── THE INPUT ──

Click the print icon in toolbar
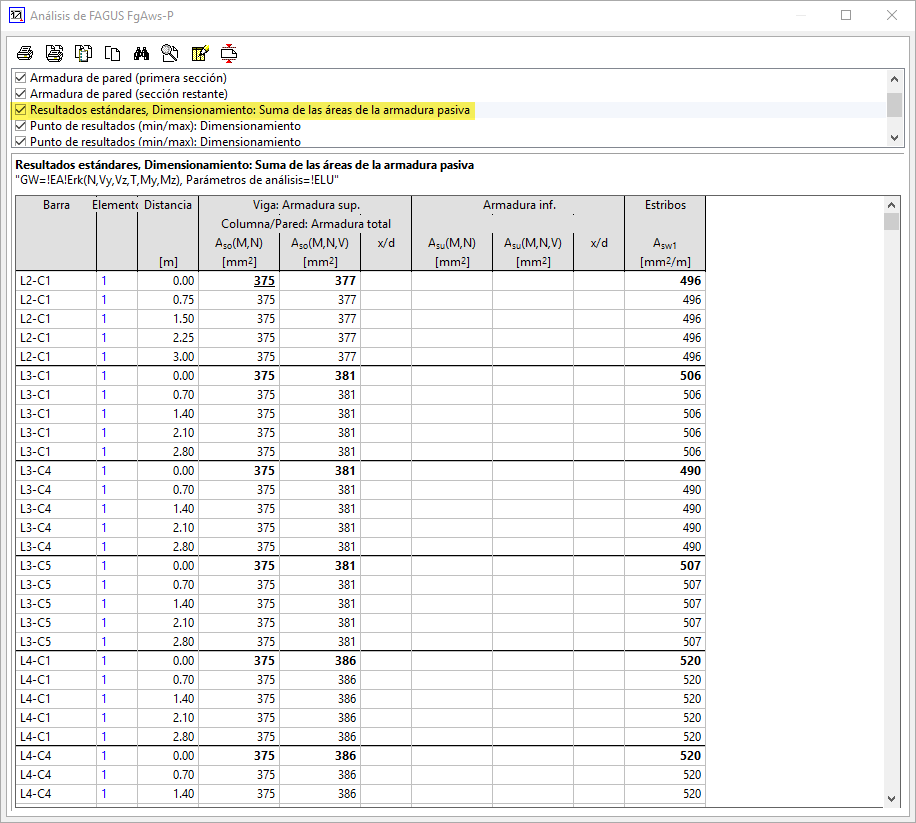(25, 53)
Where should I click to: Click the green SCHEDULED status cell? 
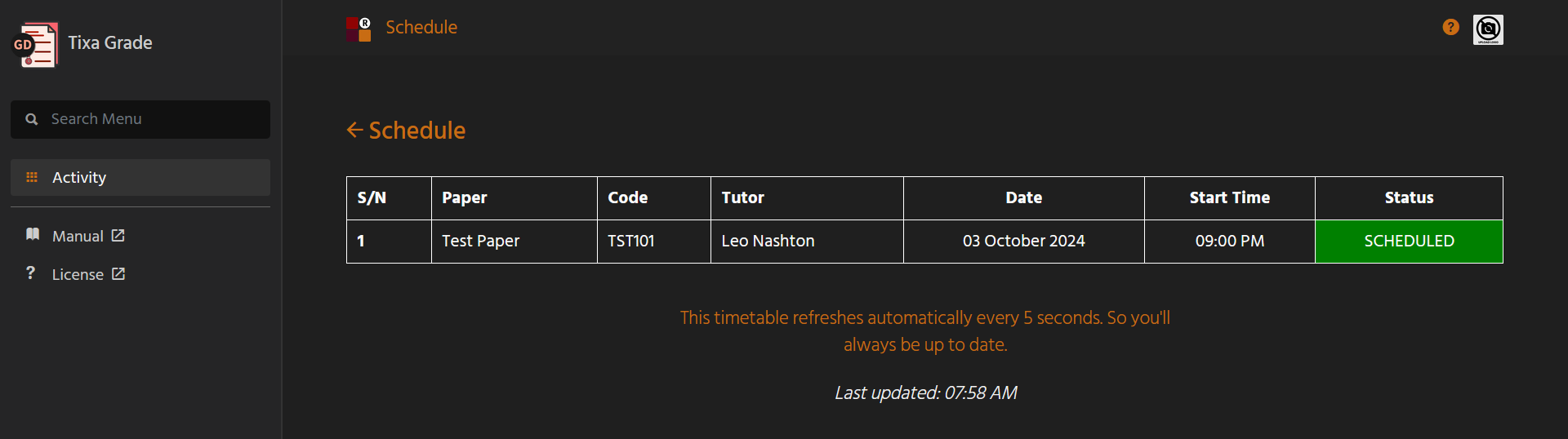coord(1409,242)
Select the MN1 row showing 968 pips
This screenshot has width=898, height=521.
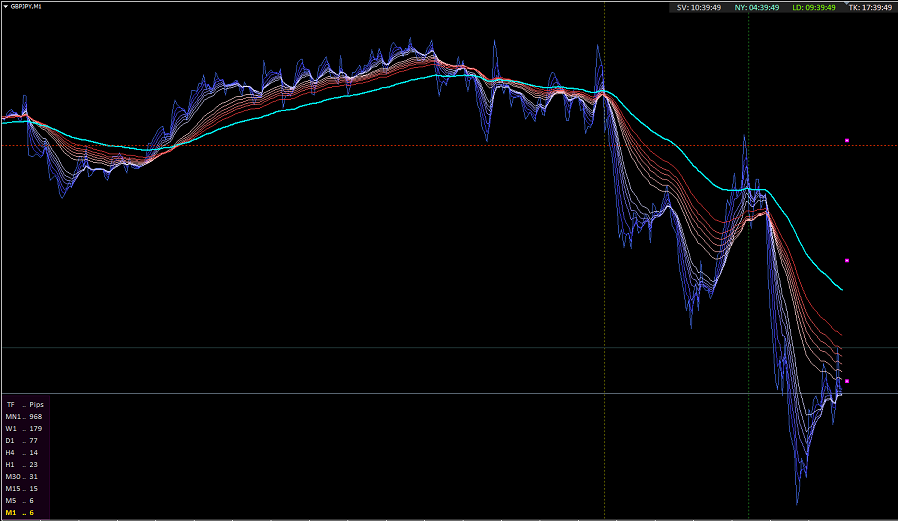click(x=24, y=416)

───

> DESCRIPTION OF THE TASK:
Set every entry down again word for word, but not the pictures.

> PROBLEM SOLUTION:
Click the print icon in toolbar
(25, 53)
Where should I click to: Click the green SCHEDULED status cell? 
coord(1409,242)
Select the MN1 row showing 968 pips
This screenshot has width=898, height=521.
click(x=24, y=416)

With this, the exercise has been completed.